What does it truly look like when God chooses to use someone? For many believers, the answer feels distant — as though it belongs only to missionaries or people with obvious public ministries. Yet releasing yourself to God is both simpler and more demanding than any of that. The story of Joseph of Arimathea illustrates this clearly. Furthermore, it begins long before the visible moment arrives.

A Disciple Known Only to God

Matthew 27:57 introduces Joseph plainly. The text calls him a rich man from Arimathea who had become a disciple of Jesus. Until that moment, the Gospels had recorded nothing of him. Moreover, he had appeared in no crowd and spoken in no conversation. He had no public profile among the followers of Christ. Nevertheless, the Bible confirms with quiet certainty that he was a disciple — and had been for some time.

However, visibility does not validate discipleship. Joseph had not announced himself. He had not sought recognition. Yet his faithfulness was as real as that of any of the Twelve — it simply had no public record. He remained steady in his relationship with Christ, trusting that his moment would come.

Why Releasing Yourself to God Is the Beginning of Everything

In Matthew 21:2–3, Jesus sent two disciples ahead to collect a young donkey tethered outside a village. It had never carried a rider. It was simply there — tethered, waiting, available — until the Lord called for it. Joseph of Arimathea, similarly, grasped this posture. He had allowed God to hold him in reserve, much like that donkey. He waited for the specific moment when the Lord would have need of him.

Importantly, his wealth and high standing never became a barrier. Indeed, they were the very resources God intended to deploy. Releasing yourself to God does not require you to be poor, unknown, or without influence. It requires only that you hold all of it loosely, ready for God to direct it at will.

Mark 15:43, moreover, adds a detail the other Gospels leave out. When Joseph went to Pilate, he went boldly. As a counsellor and prominent member of the Council, he had status. He had access that ordinary followers lacked. So rather than shrinking from a politically dangerous request, he walked straight into Pilate’s hall. He asked for the body of Jesus. His position, his reputation, and his relationships — none of these pulled him away from Christ. Instead, they all served Christ in the decisive hour.

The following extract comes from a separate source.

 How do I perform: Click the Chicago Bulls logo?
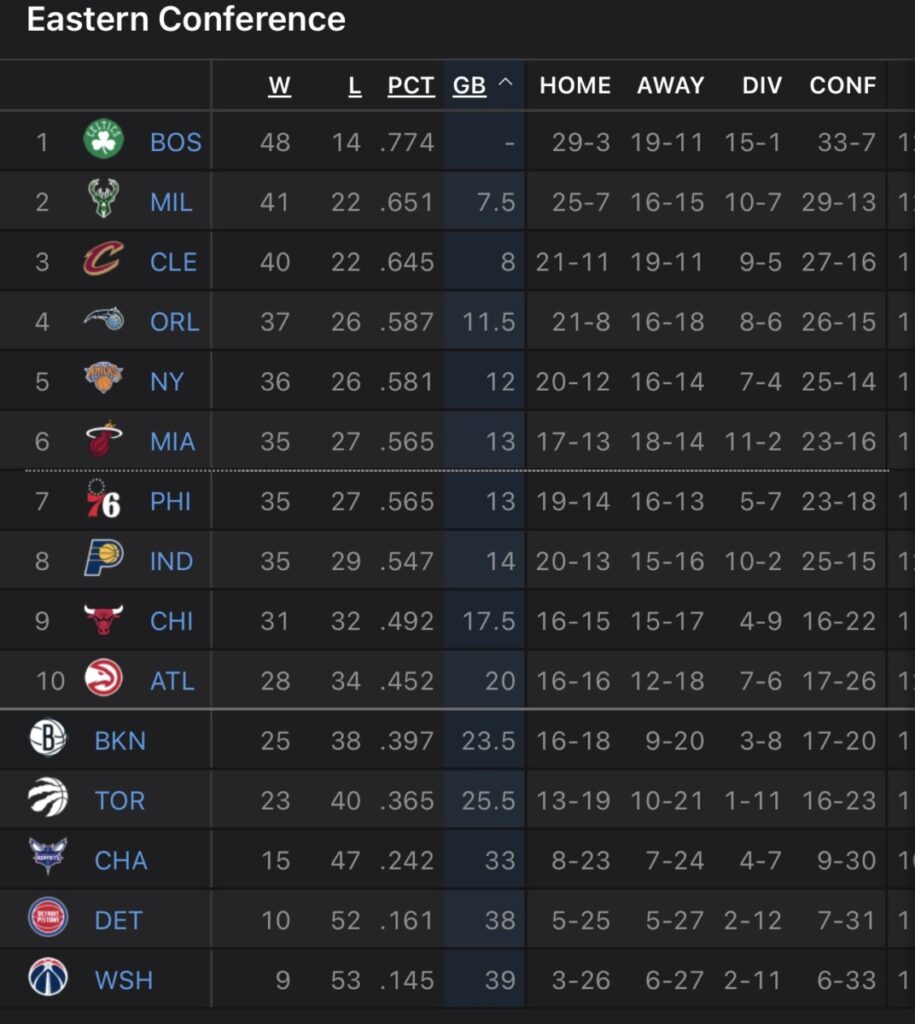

Ultimately, this is the posture God seeks. Not perfection, not public ministry credentials, not spiritual celebrity. Rather, it is the person who has quietly remained close to Christ. That person stays available within whatever position they hold — and steps forward without hesitation when God calls.

Living It Out

Consider where God has placed you — your resources, your access, your connections. Releasing yourself to God means holding all of it loosely — not as personal property. Hold it as a vessel He can ride upon whenever the moment comes.